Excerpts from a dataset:
--------------------------------------------------
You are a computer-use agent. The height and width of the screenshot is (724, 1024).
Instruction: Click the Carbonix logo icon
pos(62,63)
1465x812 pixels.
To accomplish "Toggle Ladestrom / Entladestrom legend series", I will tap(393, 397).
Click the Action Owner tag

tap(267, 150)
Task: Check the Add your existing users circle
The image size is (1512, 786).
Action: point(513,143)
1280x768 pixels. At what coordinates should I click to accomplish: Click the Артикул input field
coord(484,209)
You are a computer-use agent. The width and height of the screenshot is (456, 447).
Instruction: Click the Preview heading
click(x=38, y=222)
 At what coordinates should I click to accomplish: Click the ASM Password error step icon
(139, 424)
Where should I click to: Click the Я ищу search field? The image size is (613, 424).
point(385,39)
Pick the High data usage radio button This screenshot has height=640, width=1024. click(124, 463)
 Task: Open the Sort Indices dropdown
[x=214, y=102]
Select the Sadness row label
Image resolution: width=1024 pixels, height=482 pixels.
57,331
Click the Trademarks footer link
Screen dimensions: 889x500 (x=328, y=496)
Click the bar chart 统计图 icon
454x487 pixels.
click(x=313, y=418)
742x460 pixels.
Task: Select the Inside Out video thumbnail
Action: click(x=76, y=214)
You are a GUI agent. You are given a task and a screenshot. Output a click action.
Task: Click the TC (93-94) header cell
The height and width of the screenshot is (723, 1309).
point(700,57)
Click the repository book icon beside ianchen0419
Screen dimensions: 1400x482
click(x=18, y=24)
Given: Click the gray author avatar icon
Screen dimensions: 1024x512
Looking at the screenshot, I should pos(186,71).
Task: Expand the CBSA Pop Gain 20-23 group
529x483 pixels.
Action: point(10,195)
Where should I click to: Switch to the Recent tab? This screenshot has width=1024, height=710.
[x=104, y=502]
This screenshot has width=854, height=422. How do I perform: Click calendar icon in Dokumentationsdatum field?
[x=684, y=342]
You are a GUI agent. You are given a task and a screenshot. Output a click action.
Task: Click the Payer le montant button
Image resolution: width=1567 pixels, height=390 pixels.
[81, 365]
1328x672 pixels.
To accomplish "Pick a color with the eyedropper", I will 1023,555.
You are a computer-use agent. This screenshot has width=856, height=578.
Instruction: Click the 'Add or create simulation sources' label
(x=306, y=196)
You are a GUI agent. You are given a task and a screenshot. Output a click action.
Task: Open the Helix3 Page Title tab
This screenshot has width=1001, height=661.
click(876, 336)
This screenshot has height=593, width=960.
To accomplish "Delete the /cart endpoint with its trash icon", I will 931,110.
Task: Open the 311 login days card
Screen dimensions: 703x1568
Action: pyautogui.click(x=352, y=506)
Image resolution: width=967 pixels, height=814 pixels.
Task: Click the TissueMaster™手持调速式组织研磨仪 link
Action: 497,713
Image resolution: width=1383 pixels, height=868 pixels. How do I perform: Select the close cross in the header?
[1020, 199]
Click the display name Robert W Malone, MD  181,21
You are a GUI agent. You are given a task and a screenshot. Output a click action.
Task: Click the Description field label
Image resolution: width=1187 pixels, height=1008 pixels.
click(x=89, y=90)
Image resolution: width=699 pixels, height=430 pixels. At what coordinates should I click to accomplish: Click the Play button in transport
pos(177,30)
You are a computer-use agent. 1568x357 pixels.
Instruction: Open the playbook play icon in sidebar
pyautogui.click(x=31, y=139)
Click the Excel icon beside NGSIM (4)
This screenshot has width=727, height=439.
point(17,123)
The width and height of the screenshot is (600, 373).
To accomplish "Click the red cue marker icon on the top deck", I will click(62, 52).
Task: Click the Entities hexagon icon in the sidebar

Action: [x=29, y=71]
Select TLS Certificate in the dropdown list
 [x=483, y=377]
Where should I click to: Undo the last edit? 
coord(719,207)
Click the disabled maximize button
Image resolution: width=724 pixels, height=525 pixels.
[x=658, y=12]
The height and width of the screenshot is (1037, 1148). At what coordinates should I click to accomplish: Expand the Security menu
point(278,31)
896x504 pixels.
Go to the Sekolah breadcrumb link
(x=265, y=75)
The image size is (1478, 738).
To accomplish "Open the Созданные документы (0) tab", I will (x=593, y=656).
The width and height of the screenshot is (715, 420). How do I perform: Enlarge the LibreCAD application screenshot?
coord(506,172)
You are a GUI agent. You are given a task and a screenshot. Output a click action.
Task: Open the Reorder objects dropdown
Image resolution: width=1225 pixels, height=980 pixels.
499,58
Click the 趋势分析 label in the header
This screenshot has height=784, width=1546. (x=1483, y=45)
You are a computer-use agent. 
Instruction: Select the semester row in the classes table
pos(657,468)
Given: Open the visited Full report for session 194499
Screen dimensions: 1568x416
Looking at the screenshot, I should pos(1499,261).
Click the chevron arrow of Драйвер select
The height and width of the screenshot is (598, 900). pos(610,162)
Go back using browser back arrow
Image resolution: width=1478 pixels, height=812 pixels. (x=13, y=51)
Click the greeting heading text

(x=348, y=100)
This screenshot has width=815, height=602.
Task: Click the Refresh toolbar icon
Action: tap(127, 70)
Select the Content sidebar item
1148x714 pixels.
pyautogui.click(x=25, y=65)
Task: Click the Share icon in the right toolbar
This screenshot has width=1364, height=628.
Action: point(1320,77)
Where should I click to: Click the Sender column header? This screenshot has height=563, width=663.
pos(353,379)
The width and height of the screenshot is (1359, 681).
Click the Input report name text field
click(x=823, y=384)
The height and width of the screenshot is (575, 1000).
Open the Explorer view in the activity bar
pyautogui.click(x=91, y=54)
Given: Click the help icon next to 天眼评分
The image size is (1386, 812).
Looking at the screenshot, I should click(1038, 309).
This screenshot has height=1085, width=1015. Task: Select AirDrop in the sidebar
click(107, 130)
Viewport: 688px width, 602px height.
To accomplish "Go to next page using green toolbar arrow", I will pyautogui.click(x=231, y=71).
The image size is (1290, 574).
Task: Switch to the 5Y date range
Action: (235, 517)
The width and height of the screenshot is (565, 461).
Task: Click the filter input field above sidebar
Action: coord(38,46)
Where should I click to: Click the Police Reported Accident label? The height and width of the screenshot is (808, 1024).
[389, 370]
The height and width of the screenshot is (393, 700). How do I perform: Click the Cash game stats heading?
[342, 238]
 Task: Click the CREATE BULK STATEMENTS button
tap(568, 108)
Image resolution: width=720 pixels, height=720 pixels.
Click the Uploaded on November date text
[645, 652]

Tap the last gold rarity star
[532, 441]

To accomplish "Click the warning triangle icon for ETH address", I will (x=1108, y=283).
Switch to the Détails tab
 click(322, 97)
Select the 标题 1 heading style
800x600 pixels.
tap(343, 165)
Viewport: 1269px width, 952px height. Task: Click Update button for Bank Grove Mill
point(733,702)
--------------------------------------------------
• [Problem to solve]
Work out how many lines in the entries contain "with" and give that number alone.

• [Output]
2